Technically speaking, RDF-star is the syntactic sugar, which makes it easier to attach metadata to edges in the graph. Or, in other words, to make a statement about another statement. This was already possible in the very first RDF 1.0 specification using the reification mechanism. Sadly, the reification had a bad connotation of being overly slow due to the increased number of additional statements needed to identify the reference triple and too verbose to use in SPARQL:
The authors of RDF-star proposed a new short syntax and because of its elegance, GraphDB optimized its persistence to nearly double the loading speed for dataset with lots of statement-level metadata. The feature immediately received extreme interest also from ontology modelers who struggled to express complex relationships in a short and concise way.
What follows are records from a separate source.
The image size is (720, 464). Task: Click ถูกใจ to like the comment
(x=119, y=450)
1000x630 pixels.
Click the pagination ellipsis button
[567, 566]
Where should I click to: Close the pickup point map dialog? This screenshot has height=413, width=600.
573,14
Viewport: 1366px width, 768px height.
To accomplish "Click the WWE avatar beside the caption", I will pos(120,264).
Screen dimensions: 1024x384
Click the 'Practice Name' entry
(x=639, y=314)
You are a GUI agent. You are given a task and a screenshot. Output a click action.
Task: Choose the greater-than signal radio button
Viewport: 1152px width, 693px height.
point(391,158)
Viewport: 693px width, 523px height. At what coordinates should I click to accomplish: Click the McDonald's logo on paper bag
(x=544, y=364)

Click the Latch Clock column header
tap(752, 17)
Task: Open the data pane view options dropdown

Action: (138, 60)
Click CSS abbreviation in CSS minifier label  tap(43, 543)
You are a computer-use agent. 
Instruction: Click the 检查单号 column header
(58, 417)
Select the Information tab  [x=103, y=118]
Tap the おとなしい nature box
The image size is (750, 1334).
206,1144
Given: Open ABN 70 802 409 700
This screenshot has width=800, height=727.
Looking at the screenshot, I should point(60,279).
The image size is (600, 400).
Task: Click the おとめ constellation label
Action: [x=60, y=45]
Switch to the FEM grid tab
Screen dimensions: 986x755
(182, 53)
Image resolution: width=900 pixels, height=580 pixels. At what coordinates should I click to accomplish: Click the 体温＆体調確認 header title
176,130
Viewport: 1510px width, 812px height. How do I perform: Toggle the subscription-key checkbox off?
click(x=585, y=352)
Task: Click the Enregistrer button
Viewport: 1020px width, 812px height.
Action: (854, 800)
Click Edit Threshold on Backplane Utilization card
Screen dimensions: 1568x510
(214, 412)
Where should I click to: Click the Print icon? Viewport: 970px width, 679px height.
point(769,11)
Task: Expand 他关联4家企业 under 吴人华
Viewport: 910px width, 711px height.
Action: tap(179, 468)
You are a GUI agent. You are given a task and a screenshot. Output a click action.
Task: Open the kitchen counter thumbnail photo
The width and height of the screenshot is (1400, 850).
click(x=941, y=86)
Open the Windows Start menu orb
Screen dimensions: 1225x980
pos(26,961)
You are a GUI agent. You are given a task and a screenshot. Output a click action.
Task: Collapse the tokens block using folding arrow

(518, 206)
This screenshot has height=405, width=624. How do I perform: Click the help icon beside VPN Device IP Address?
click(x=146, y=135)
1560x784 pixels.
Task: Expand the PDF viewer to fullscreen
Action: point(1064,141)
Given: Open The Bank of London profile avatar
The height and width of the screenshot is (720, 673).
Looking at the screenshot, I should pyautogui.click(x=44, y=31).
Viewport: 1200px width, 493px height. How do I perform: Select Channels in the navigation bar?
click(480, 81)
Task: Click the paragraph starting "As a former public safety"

What is the significance of RDF-star?
Vassil Momtchev: The practical significance of RDF-star is that it increases the modeling expressivity with a new RDF resource type – embedded triple, which works as a pointer to an RDF statement. This also fully matches the theoretical expressivity of the property graph (PG) model without the need to use reification i.e., an abstract construct with the existing specific methods supported by the language.
Now every PG can be efficiently represented as an RDF model. The opposite direction is not true, because RDF is more expressive in various ways. Particularly, with RDF-star one can attach arbitrarily complex descriptions to an edge in the graph, while in PG one attach only key-value pairs.
How did Ontotext go about implementing RDF-star in GraphDB?
Vassil Momtchev: In the past, we have struggled with the same modeling challenge. More than 10 years ago we even had experimental support of what we called triplesets, which allowed the association of metadata to sets of statements. The major challenge with our internal implementation was that it was not standard and it was not exposed through SPARQL, but a specific API. What triggered us to implement RDF-star was an RDF community group meeting, where multiple users and vendors expressed their desire to standardize it.
What were the challenges and how did you overcome them?
Vassil Momtchev: The major challenge in any new standard, introducing a data model with formal semantics (a computational model that can be represented as a sequence of mathematical calculations), is to cover all corner cases. Yet, not all vendors fully agree on whether we should support nesting of embedded triples, wildcards in specific positions during querying or if it should be allowed to reference a non-existing triple.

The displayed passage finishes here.